XLogFileInit4-PreallocXlogFiles-v1.patchtext/plain; charset=us-asciiDownload

Author:     Noah Misch <noah@leadboat.com>
Commit:     Noah Misch <noah@leadboat.com>

    Don't ERROR on PreallocXlogFiles() race condition.
    
    Before a restartpoint finishes PreallocXlogFiles(), a startup process
    KeepFileRestoredFromArchive() call can unlink the preallocated segment.
    If a CHECKPOINT sql command had elicited the restartpoint experiencing
    the race condition, that sql command failed.  Moreover, the restartpoint
    omitted its log_checkpoints message and some inessential resource
    reclamation.  Prevent the ERROR by skipping open() of the segment.
    Since these consequences are so minor, no back-patch.
    
    Discussion: https://postgr.es/m/20210202151416.GB3304930@rfd.leadboat.com

diff --git a/src/backend/access/transam/xlog.c b/src/backend/access/transam/xlog.c
index 1a31788..8cda20d 100644
--- a/src/backend/access/transam/xlog.c
+++ b/src/backend/access/transam/xlog.c
@@ -2424,7 +2424,6 @@ XLogWrite(XLogwrtRqst WriteRqst, bool flexible)
 	bool		ispartialpage;
 	bool		last_iteration;
 	bool		finishing_seg;
-	bool		added;
 	int			curridx;
 	int			npages;
 	int			startidx;
@@ -2490,7 +2489,7 @@ XLogWrite(XLogwrtRqst WriteRqst, bool flexible)
 							wal_segment_size);
 
 			/* create/use new log file */
-			openLogFile = XLogFileInit(openLogSegNo, &added);
+			openLogFile = XLogFileInit(openLogSegNo);
 			ReserveExternalFD();
 		}
 
@@ -3255,23 +3254,21 @@ XLogNeedsFlush(XLogRecPtr record)
 }
 
 /*
- * Create a new XLOG file segment, or open a pre-existing one.
+ * Try to make a given XLOG file segment exist.
  *
- * logsegno: identify segment to be created/opened.
+ * logsegno: identify segment.
  *
  * *added: on return, true if this call raised the number of extant segments.
  *
- * Returns FD of opened file.
+ * path: on return, this char[MAXPGPATH] has the path to the logsegno file.
  *
- * Note: errors here are ERROR not PANIC because we might or might not be
- * inside a critical section (eg, during checkpoint there is no reason to
- * take down the system on failure).  They will promote to PANIC if we are
- * in a critical section.
+ * Returns -1 or FD of opened file.  A -1 here is not an error; a caller
+ * wanting an open segment should attempt to open "path", which usually will
+ * succeed.  (This is weird, but it's efficient for the callers.)
  */
-int
-XLogFileInit(XLogSegNo logsegno, bool *added)
+static int
+XLogFileInitInternal(XLogSegNo logsegno, bool *added, char *path)

> **Information shown**
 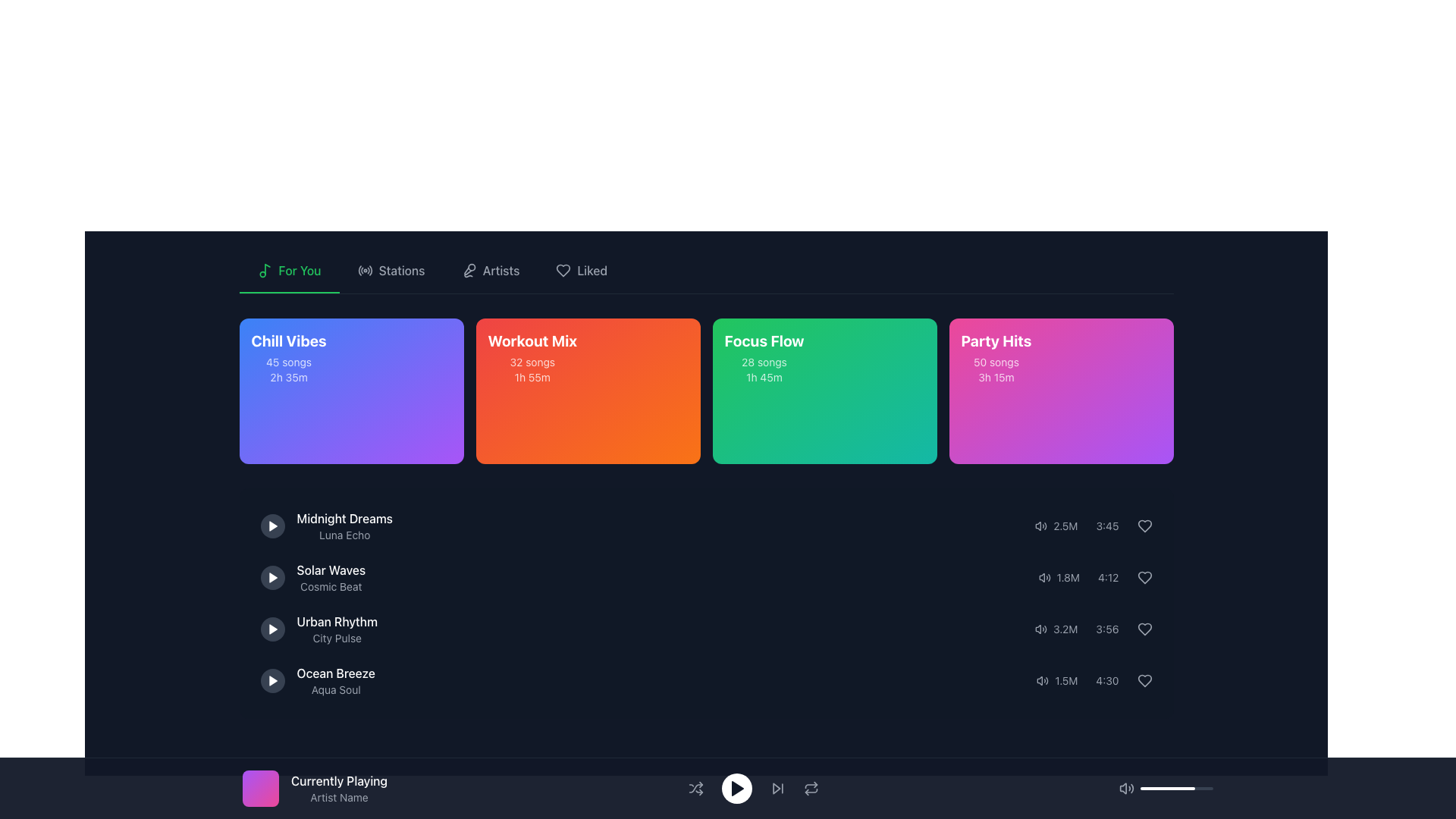 I want to click on the fourth play button in the vertical list of music tracks under the track titled 'Ocean Breeze' by 'Aqua Soul', so click(x=272, y=680).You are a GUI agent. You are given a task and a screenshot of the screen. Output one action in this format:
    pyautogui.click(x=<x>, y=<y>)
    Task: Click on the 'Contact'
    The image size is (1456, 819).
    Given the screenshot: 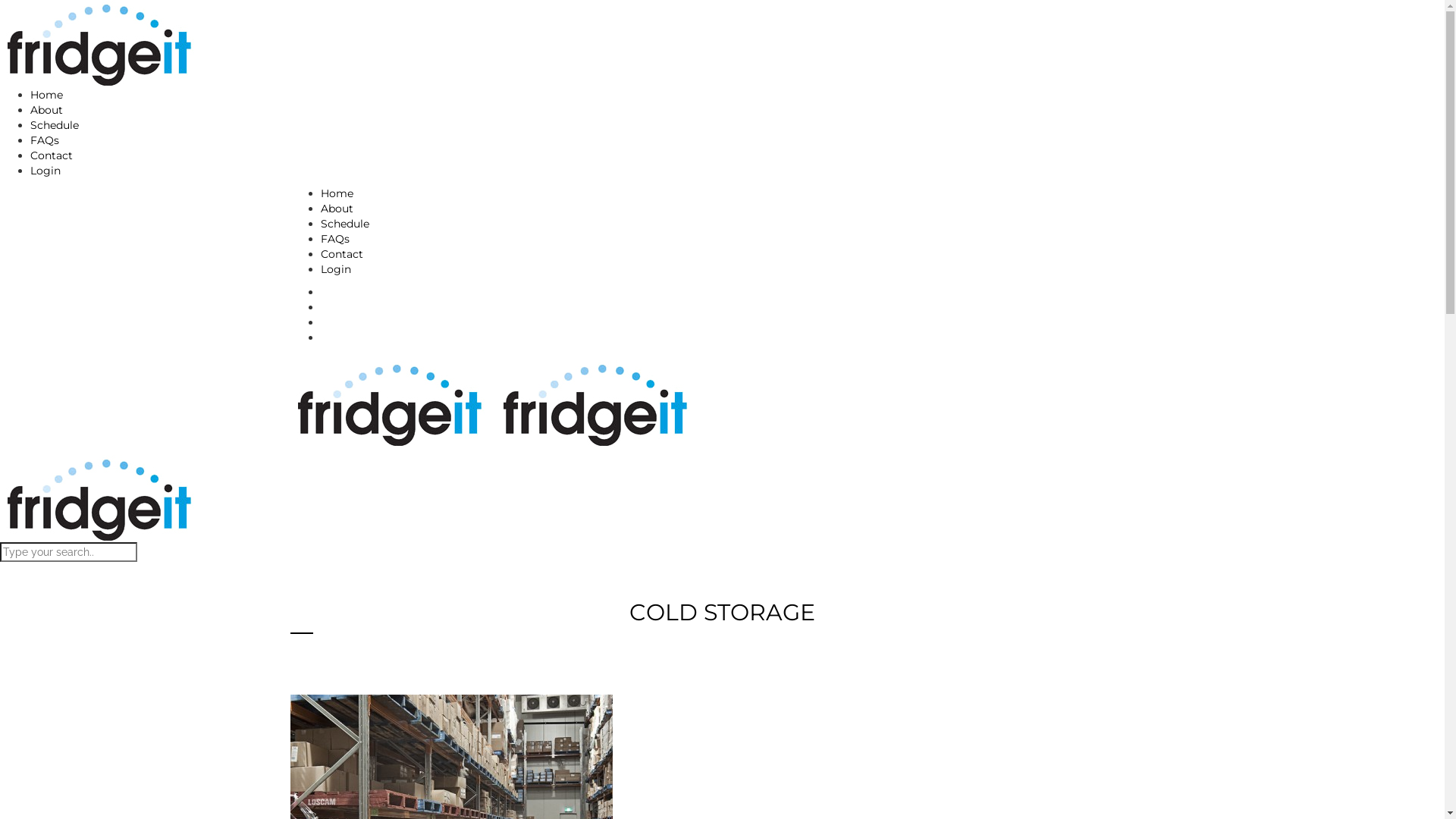 What is the action you would take?
    pyautogui.click(x=319, y=253)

> **Aim A**
Please list every function name that the patch's commit message writes with parentheses after it.
> **Aim B**
Print everything in the patch from "Before a restartpoint" down to "of the segment.".

> **Complete response A**
PreallocXlogFiles(), KeepFileRestoredFromArchive(), open()

> **Complete response B**
Before a restartpoint finishes PreallocXlogFiles(), a startup process
    KeepFileRestoredFromArchive() call can unlink the preallocated segment.
    If a CHECKPOINT sql command had elicited the restartpoint experiencing
    the race condition, that sql command failed.  Moreover, the restartpoint
    omitted its log_checkpoints message and some inessential resource
    reclamation.  Prevent the ERROR by skipping open() of the segment.